__GIVEN PASSAGE__
## start

Here's a quick riddle: What is the bandwidth of a fully functional 802.11b wireless link? A network administrator might say 11 megabits/sec, while the end-user would observe 8 megabits/sec, and an electrical engineer would say 25 Mhz.
And they would all be correct, at least according to their own definitions of the term "bandwidth." But when two parties get together to talk about network capacity, such as a service provider and government agency, how can they ensure they are talking the same numbers?
Now two members of the Internet Engineering Task Force have proposed formal definitions of network capacity, a task that until now has, remarkably enough, gone unaddressed. The authors hope these definitions will become industry standards for defining bandwidth.
Philip Chimento, a senior professional staff member at The Johns Hopkins University Applied Physics Laboratory, and Joseph Ishac, a computer engineer at the NASA Glenn Research Center, authored the Request for Comments 5136, which addresses the issue.
"There are really a lot of tools that probe the network and measure something called 'bandwidth'. But they don't all return the exact same information, and the results could be interpreted differently," Chimento said,
The work is important insofar as different measurements of bandwidth could lead to disputes among different parties, such as network providers and their customers, over the actual capacity under discussion. "Having some common definition allows everyone to talk the same way about the same quantity," Chimento said.
Measuring bandwidth may be trickier than it may first appear. "Measuring capacity is a task that sounds simple, but in reality can be quite complex," the RFC states.

## end

__WRITTEN TASK 1__
Quote the passage on bandwidth definitions word for word, between "Here's a quick" and "the same numbers?", inclusive.
The listing that follows has no connection to the passage on bandwidth definitions.

__ROWS__
## start

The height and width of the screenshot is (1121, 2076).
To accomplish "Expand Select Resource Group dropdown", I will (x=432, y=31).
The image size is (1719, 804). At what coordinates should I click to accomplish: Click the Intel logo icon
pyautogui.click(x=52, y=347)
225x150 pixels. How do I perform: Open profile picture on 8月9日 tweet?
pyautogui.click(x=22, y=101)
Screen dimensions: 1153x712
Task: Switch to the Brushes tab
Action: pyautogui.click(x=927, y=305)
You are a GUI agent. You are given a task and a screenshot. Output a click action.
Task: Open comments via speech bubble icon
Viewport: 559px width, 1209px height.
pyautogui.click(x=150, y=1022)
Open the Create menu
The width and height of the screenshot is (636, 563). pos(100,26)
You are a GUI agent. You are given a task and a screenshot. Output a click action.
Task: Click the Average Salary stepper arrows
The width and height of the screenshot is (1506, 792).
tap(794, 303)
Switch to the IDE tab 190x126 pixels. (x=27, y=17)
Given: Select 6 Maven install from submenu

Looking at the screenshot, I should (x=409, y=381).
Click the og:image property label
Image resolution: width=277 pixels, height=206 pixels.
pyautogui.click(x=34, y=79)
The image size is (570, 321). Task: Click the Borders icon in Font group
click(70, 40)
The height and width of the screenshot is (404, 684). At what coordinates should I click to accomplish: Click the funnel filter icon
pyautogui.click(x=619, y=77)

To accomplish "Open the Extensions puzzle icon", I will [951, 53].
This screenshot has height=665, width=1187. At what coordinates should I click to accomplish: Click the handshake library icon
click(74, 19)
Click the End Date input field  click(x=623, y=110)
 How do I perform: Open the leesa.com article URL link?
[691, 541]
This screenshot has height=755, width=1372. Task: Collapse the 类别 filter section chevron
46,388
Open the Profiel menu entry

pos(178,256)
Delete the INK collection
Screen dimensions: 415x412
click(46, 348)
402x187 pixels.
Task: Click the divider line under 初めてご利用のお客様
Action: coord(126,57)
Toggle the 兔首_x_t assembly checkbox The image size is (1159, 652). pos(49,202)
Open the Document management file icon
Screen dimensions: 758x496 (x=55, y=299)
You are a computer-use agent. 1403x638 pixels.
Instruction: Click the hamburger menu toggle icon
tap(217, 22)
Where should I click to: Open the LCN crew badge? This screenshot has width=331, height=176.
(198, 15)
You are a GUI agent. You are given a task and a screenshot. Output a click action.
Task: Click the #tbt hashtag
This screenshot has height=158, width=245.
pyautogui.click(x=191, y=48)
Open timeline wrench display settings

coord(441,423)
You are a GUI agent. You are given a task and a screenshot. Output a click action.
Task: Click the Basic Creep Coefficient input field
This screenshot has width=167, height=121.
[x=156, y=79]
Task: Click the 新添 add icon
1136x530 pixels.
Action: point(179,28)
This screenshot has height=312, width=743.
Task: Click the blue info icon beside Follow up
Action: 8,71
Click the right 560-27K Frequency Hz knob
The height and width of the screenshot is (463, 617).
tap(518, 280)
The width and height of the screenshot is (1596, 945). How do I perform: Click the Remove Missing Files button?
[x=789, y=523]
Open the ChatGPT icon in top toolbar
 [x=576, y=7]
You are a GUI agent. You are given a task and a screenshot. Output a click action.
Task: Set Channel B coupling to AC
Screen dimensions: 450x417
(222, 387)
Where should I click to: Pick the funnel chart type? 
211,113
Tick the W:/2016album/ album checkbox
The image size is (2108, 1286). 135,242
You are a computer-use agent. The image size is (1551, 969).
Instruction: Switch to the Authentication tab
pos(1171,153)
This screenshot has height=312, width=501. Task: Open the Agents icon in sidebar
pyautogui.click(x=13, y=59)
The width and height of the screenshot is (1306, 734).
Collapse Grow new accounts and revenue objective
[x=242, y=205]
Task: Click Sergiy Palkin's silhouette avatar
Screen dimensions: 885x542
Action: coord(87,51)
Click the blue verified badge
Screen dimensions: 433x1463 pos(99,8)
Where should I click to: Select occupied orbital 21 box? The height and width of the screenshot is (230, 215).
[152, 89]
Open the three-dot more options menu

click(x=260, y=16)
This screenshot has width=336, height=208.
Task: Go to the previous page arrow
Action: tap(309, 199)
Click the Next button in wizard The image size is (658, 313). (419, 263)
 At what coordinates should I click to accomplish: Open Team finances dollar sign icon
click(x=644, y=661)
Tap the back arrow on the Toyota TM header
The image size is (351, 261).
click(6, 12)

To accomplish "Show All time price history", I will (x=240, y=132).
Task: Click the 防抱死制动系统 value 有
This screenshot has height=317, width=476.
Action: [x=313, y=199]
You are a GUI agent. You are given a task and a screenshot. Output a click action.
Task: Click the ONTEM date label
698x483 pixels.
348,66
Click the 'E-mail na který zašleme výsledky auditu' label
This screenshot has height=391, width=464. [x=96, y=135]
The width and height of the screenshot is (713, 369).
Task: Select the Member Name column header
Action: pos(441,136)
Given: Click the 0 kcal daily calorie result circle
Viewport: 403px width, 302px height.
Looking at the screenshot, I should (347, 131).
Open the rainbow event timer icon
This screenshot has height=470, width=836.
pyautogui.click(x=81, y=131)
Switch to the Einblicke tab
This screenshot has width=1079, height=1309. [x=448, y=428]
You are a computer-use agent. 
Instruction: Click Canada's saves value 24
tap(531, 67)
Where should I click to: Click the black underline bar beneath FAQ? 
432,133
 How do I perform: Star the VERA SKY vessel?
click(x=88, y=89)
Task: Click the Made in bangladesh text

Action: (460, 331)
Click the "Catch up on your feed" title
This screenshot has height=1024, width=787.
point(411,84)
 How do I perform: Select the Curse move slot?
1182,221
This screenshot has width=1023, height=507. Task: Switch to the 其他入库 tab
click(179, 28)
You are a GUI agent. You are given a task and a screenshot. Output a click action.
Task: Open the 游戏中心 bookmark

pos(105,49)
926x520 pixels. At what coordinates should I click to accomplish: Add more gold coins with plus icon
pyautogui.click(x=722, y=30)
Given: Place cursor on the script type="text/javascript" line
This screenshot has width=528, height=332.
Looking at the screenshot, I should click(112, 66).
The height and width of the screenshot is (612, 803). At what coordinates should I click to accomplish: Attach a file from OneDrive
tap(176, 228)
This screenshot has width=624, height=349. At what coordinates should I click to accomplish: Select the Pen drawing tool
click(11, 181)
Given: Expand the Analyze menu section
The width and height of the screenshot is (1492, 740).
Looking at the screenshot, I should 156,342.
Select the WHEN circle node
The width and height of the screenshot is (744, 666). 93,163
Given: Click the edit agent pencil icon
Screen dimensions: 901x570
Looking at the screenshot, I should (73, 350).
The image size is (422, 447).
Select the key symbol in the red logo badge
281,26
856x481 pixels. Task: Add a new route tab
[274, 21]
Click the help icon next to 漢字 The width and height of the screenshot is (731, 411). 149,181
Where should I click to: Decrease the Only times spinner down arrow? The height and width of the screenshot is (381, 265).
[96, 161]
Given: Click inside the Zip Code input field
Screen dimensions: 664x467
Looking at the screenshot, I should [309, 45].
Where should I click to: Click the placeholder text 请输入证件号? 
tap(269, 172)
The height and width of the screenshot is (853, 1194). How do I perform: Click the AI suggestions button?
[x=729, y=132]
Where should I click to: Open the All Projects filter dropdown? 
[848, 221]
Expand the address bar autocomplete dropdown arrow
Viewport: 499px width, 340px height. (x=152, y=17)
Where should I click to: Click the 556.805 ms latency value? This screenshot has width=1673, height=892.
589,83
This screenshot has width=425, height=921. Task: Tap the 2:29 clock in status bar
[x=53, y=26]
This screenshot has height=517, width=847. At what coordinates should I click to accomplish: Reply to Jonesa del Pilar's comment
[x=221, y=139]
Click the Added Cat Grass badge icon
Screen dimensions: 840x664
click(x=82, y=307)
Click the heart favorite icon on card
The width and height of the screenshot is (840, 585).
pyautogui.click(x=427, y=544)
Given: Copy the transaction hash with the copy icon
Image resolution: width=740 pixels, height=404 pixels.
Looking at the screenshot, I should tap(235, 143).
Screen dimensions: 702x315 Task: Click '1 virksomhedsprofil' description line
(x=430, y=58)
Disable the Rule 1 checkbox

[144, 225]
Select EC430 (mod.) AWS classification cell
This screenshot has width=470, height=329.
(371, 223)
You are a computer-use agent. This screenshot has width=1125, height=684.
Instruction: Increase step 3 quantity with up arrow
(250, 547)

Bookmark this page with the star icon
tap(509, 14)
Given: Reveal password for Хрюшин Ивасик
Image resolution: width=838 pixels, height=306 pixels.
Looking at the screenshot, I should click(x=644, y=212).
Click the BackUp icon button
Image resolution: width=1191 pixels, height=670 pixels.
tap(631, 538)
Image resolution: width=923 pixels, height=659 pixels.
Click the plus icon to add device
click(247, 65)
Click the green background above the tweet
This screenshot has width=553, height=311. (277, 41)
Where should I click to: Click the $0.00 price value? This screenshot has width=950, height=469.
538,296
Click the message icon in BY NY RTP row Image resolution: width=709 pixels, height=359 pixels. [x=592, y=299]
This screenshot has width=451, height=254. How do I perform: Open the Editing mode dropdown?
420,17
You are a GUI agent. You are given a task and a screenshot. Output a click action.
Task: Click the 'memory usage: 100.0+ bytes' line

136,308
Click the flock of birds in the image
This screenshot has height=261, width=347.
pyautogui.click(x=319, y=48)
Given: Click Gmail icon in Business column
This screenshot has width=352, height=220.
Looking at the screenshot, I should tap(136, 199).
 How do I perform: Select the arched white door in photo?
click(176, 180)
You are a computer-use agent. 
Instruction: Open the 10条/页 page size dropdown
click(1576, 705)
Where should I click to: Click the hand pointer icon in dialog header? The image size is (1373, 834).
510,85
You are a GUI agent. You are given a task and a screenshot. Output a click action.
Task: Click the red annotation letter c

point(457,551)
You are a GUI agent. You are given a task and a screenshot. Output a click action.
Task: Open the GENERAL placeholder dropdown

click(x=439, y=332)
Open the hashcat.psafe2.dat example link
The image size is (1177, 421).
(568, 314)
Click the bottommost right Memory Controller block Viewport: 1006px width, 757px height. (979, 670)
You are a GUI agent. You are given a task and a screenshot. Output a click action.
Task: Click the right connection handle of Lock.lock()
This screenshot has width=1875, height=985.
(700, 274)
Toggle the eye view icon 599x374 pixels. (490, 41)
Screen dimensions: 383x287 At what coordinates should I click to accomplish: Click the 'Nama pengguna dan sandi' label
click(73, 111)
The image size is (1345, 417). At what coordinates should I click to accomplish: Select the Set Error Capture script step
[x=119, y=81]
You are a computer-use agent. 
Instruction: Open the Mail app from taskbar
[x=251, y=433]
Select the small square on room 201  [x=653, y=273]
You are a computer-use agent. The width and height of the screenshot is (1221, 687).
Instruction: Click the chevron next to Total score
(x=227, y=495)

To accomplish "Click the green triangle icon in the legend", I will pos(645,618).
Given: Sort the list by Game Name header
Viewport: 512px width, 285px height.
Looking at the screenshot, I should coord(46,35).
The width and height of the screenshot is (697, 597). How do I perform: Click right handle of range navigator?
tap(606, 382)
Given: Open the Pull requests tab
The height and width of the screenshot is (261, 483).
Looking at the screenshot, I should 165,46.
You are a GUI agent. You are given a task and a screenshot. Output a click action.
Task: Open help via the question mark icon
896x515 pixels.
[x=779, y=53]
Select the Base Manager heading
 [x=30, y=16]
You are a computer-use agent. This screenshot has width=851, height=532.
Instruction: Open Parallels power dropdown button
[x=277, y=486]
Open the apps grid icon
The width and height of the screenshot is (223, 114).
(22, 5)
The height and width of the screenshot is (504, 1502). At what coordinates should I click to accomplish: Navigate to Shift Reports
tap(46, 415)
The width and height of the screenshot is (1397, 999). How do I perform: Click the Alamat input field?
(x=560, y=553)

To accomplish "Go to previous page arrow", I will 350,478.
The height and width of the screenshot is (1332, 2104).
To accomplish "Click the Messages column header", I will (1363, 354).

## end

__WRITTEN TASK 2__
Print the listing exactly as it appears, from its first line through the line that contains "Switch to the IDE", inclusive.

__WRITTEN RESPONSE 1__
Here's a quick riddle: What is the bandwidth of a fully functional 802.11b wireless link? A network administrator might say 11 megabits/sec, while the end-user would observe 8 megabits/sec, and an electrical engineer would say 25 Mhz.
And they would all be correct, at least according to their own definitions of the term "bandwidth." But when two parties get together to talk about network capacity, such as a service provider and government agency, how can they ensure they are talking the same numbers?

__WRITTEN RESPONSE 2__
The height and width of the screenshot is (1121, 2076).
To accomplish "Expand Select Resource Group dropdown", I will (x=432, y=31).
The image size is (1719, 804). At what coordinates should I click to accomplish: Click the Intel logo icon
pyautogui.click(x=52, y=347)
225x150 pixels. How do I perform: Open profile picture on 8月9日 tweet?
pyautogui.click(x=22, y=101)
Screen dimensions: 1153x712
Task: Switch to the Brushes tab
Action: pyautogui.click(x=927, y=305)
You are a GUI agent. You are given a task and a screenshot. Output a click action.
Task: Open comments via speech bubble icon
Viewport: 559px width, 1209px height.
pyautogui.click(x=150, y=1022)
Open the Create menu
The width and height of the screenshot is (636, 563). pos(100,26)
You are a GUI agent. You are given a task and a screenshot. Output a click action.
Task: Click the Average Salary stepper arrows
The width and height of the screenshot is (1506, 792).
tap(794, 303)
Switch to the IDE tab 190x126 pixels. (x=27, y=17)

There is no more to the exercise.